■ ARTICLE
□ □ □ □

Pour apprécier si la force majeure telle que définie par la loi peut s’appliquer à votre situation et à vos contrats, il va falloir vérifier si vous avez, dans vos contrats, des clauses de « force majeure », leur étendue et leurs restrictions éventuelles a) et à défaut de clause ou selon celles-ci, apporter la preuve de l’existence des critères fixés par la loi pour caractériser la force majeure dans votre situation b):
a. Vérifier les clauses sur la force majeure dans vos contrats :
Les contrats peuvent intégrer une définition de la force majeure fixée par les parties ou des clauses qui complètent et précisent les critères à retenir pour qualifier une situation de telle.
Il est nécessaire tout d’abord d’identifier ce type de clauses dans vos contrats concernés par une inexécution due à cette pandémie. Une analyse juridique permettra d’y voir clair.

□ □ □ □

■ ENTRÉES RÉPERTORIÉES
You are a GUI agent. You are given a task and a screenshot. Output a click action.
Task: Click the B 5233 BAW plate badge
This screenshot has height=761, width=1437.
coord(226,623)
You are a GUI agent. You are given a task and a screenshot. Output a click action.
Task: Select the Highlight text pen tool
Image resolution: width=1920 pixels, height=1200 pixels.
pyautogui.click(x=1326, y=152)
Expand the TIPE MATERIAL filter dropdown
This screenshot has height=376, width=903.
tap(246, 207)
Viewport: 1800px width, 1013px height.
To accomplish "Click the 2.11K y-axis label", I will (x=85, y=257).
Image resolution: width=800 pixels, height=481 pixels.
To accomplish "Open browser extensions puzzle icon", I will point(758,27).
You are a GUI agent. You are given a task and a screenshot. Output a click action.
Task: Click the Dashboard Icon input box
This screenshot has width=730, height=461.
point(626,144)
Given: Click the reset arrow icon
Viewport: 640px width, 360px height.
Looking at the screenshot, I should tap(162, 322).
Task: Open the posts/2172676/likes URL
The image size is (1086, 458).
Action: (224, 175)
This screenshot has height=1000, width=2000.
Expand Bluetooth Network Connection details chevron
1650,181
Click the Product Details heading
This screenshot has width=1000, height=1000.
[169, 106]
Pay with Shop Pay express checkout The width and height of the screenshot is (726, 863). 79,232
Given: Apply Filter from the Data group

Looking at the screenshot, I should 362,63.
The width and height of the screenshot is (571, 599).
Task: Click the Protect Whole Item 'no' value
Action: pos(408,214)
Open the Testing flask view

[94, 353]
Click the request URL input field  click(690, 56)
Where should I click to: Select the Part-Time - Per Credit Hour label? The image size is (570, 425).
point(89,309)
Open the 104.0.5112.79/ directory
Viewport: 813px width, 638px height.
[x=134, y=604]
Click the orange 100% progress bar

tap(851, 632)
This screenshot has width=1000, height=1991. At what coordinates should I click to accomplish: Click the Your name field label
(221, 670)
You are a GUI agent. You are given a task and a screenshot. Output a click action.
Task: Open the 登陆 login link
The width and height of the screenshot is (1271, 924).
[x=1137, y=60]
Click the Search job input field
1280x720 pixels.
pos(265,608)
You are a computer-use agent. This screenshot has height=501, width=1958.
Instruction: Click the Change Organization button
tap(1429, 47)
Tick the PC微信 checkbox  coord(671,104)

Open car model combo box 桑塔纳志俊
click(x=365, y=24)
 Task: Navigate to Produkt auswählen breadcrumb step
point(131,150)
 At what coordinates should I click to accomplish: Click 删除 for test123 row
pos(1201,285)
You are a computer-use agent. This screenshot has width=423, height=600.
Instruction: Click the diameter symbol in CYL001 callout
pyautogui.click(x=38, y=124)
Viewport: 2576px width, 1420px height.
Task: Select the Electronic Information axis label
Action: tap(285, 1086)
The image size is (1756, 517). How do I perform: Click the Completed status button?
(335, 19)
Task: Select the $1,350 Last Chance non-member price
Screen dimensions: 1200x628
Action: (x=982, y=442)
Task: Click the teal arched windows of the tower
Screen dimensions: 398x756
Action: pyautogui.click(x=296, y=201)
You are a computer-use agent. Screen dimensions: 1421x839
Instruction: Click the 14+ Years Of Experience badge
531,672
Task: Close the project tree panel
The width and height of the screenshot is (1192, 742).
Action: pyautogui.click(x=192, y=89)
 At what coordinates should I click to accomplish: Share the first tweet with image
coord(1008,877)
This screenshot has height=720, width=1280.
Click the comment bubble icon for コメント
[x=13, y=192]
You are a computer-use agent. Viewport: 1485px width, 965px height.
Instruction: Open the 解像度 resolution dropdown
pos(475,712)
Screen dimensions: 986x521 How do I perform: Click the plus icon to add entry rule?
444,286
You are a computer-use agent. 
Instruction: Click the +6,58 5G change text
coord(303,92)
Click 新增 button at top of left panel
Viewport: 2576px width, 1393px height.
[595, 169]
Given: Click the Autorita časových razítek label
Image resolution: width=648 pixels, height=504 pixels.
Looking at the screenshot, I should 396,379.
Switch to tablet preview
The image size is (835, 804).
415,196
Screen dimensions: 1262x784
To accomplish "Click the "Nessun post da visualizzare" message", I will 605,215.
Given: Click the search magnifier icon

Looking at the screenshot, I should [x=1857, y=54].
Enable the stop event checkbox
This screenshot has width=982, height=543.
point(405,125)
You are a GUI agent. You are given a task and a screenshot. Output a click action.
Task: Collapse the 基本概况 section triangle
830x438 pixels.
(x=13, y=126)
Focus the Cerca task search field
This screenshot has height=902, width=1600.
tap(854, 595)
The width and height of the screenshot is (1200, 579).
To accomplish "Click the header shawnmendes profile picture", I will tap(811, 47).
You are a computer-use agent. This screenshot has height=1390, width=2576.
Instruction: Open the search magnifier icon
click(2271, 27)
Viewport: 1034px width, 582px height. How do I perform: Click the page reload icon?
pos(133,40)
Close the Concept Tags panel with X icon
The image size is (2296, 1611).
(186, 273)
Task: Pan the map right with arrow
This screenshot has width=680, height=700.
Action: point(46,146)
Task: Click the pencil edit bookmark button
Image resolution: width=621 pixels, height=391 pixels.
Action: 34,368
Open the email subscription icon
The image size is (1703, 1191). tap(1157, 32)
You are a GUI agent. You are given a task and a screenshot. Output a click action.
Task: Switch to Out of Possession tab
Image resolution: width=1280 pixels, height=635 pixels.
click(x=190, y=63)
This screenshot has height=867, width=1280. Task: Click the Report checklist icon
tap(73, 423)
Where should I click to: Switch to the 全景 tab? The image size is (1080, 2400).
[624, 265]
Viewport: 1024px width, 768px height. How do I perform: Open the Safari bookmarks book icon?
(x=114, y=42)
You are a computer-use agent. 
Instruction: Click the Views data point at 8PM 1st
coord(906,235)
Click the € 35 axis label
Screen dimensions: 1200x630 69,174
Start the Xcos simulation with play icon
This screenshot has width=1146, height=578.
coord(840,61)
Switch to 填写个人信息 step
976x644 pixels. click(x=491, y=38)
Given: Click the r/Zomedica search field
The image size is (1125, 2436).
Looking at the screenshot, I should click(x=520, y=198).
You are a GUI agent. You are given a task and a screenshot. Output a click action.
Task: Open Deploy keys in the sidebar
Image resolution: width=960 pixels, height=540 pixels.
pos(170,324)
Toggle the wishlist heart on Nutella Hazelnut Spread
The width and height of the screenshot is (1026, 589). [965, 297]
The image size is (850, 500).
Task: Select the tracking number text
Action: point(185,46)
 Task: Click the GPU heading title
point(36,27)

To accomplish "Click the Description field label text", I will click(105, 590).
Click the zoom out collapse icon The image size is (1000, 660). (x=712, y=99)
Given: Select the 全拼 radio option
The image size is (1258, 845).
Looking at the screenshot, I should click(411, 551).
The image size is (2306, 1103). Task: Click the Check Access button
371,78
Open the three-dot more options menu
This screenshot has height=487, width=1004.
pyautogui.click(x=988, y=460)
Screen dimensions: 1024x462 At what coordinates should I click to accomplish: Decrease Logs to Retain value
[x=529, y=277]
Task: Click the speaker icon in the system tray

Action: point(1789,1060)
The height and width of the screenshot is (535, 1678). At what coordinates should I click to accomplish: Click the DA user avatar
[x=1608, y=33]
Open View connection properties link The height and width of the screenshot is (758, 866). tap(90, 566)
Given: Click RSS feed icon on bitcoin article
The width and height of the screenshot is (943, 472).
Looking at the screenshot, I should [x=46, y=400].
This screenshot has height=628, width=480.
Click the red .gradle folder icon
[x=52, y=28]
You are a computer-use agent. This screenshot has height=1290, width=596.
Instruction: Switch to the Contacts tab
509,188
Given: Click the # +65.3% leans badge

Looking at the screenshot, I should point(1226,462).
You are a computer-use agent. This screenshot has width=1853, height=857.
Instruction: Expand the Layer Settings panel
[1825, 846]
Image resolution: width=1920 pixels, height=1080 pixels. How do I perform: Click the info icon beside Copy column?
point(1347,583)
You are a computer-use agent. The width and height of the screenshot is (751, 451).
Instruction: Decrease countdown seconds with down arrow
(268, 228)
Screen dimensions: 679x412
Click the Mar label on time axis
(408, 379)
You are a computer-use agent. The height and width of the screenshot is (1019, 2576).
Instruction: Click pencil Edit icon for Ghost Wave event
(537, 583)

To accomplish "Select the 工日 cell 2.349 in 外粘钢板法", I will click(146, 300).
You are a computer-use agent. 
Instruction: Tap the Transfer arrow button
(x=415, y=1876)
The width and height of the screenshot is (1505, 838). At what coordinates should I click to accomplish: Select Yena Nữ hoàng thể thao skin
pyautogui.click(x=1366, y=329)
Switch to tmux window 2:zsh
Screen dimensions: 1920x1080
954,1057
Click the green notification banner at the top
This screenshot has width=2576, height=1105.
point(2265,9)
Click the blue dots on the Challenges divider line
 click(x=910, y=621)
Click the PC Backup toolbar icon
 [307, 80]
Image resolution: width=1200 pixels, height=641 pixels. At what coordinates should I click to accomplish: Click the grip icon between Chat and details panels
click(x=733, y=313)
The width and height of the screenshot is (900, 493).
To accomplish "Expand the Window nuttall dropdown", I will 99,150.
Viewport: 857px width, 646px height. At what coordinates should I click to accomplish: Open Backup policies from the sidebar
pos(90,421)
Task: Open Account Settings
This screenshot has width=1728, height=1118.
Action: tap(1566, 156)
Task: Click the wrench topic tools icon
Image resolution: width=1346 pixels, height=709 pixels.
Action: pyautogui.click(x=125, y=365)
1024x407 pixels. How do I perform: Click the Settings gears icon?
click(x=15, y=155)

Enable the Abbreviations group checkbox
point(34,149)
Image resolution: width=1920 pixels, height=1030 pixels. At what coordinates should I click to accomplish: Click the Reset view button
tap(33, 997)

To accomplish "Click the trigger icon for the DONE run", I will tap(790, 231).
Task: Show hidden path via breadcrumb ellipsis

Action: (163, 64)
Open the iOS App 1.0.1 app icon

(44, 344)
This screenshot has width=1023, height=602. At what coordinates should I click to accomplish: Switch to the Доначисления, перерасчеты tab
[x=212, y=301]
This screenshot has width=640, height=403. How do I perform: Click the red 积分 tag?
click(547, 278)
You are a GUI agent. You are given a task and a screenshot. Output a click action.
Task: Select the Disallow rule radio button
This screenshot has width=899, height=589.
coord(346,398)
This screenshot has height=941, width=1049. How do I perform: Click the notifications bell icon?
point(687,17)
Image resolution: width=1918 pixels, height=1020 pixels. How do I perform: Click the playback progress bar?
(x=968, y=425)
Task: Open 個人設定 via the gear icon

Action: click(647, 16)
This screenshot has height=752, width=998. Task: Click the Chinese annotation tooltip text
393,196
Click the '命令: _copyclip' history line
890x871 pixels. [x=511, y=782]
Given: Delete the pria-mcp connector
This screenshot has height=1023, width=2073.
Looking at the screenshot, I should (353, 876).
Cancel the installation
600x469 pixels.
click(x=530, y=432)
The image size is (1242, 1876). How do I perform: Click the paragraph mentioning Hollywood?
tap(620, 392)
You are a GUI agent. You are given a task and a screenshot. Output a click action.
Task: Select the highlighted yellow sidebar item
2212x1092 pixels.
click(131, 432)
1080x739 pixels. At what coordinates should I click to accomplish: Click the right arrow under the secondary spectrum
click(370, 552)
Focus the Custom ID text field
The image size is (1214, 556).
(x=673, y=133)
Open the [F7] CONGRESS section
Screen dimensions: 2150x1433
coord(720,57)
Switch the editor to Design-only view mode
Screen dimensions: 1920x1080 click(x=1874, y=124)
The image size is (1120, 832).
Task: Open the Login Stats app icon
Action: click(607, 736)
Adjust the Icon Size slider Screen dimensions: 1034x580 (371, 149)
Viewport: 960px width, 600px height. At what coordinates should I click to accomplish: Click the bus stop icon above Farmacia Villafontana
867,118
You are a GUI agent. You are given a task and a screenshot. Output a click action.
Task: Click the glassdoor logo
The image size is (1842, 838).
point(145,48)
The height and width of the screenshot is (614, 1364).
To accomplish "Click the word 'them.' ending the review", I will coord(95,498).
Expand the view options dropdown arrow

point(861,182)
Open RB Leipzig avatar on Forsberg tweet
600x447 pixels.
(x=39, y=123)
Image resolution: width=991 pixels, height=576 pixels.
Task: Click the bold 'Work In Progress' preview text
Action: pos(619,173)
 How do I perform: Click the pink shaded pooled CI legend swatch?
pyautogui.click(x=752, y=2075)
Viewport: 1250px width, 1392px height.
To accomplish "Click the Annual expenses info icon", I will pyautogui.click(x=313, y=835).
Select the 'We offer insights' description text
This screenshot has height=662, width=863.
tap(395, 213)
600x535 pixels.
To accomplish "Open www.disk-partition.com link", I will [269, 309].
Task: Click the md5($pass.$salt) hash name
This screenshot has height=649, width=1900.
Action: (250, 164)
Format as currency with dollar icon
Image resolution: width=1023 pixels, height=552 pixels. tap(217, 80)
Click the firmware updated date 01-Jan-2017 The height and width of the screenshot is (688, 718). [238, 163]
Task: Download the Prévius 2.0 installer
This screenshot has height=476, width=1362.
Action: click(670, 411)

□ □ □ □

■ ÉNONCÉ
Reproduisez fidèlement le passage de l'article sur la force majeure compris entre « Pour apprécier si » et « situation de telle. », ces deux extraits inclus.

■ SOLUTION RÉDIGÉE
Pour apprécier si la force majeure telle que définie par la loi peut s’appliquer à votre situation et à vos contrats, il va falloir vérifier si vous avez, dans vos contrats, des clauses de « force majeure », leur étendue et leurs restrictions éventuelles a) et à défaut de clause ou selon celles-ci, apporter la preuve de l’existence des critères fixés par la loi pour caractériser la force majeure dans votre situation b):
a. Vérifier les clauses sur la force majeure dans vos contrats :
Les contrats peuvent intégrer une définition de la force majeure fixée par les parties ou des clauses qui complètent et précisent les critères à retenir pour qualifier une situation de telle.